Hello,
Actually, the bug seems to have disappeared from the tracker. I have, however,
noticed an anomaly in the tracker dates - #2648 has been submitted November
2021, while #2649 has been submitted June 2022. Furthermore, I do have the
automated messages sent by Mantis with the bug I originally declared, which
happened during May 2022, which is between these two dates. I deduce that for
some reason, during either the end of May or start of June, the bug tracker may
have suffered from some kind of data corruption and backups had to be restored
from the end of 2021, losing a few months of bug reports (Which should be
around 15-20 bugs if we account for missing IDs), including mine.
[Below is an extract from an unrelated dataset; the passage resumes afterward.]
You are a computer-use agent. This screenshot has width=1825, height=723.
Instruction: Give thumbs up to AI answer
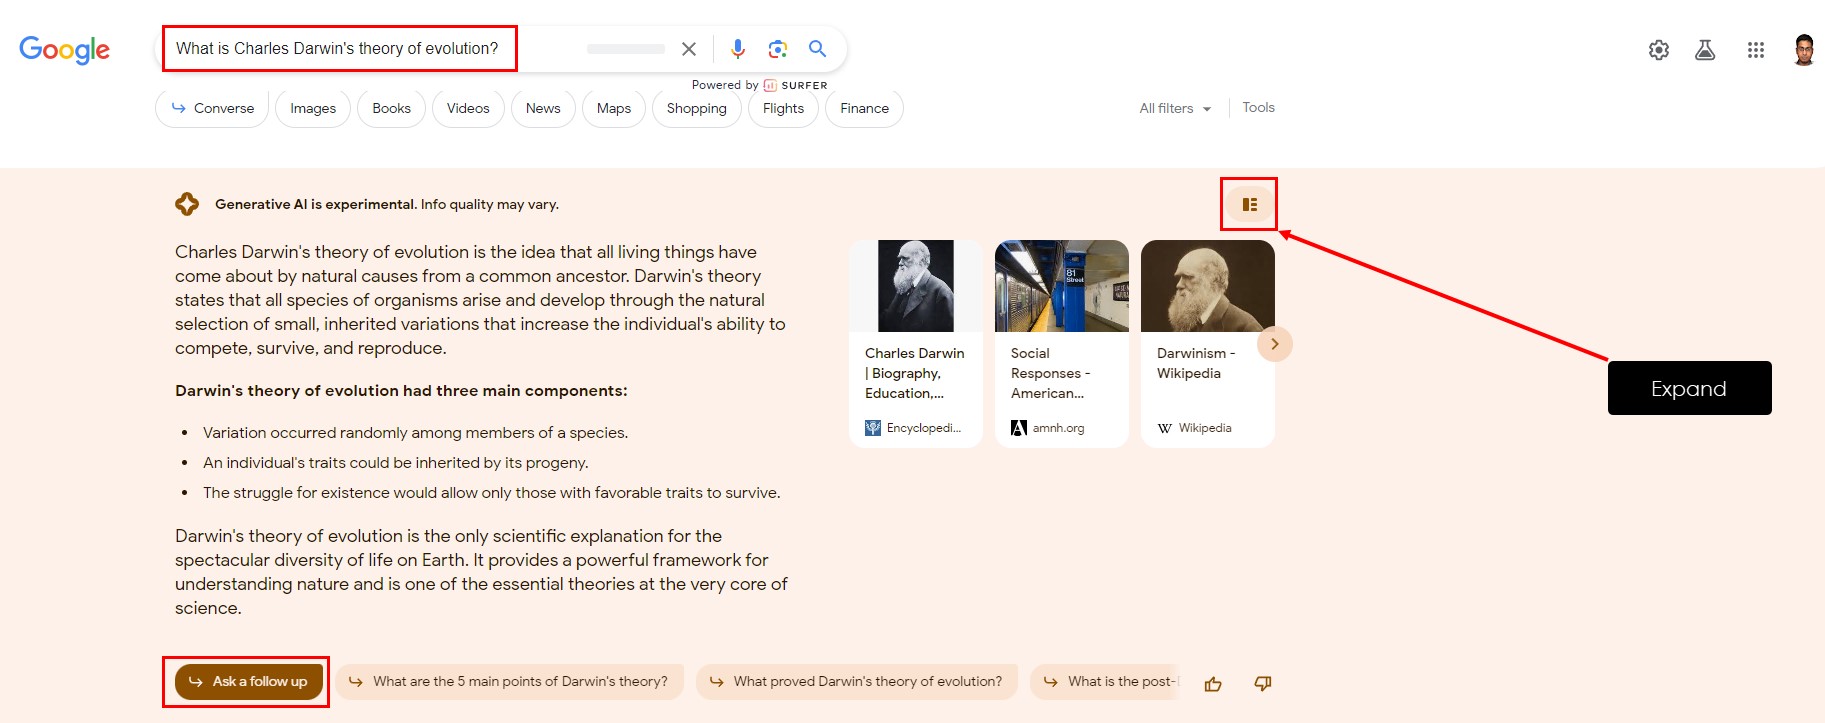[x=1213, y=684]
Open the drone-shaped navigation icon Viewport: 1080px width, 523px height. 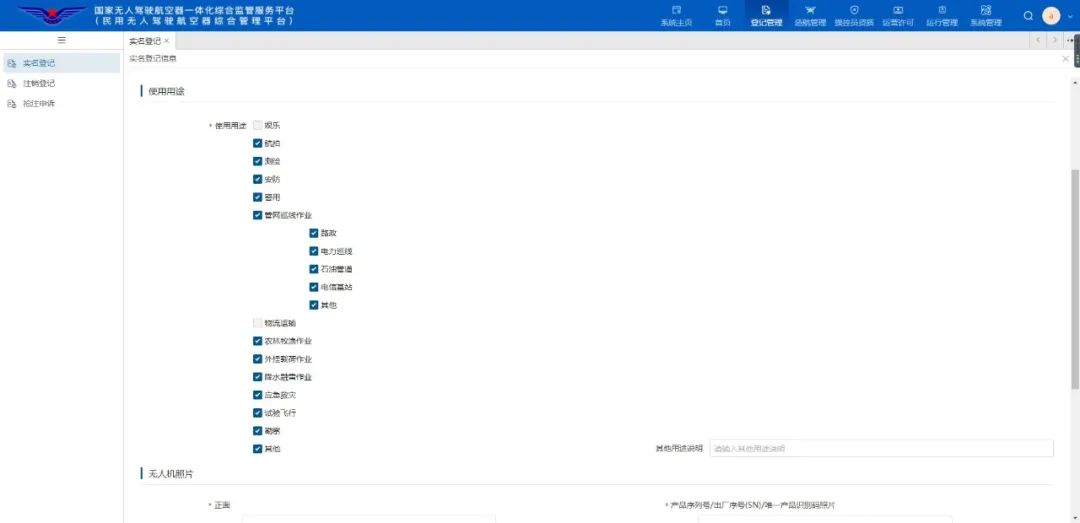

I have included all related Mantis e-mails I received during that period, which
includes the original report and comments made by the Bacula team - I have
attempted to reconstruct the general meaning of the discussion that we had
based on my memory of what I wrote (which did not trigger automated messages)
--
Me : <Initial report>
ebollengier : Did you reproduce on 11.0.6 or 11.3.3 ?
Me : No, official Debian packages do not go past 9.6. Do you have an idea on
which commits could have fixed the issue ?
ebollengier : Commit from 22 Oct ("Fix #5461 #5513 #4717 About WroteVol
non-zero message")
Me : This looks like it. Do you have a specific patch corresponding to the
commit so that the Debian team can backport the fix to 9.6 ?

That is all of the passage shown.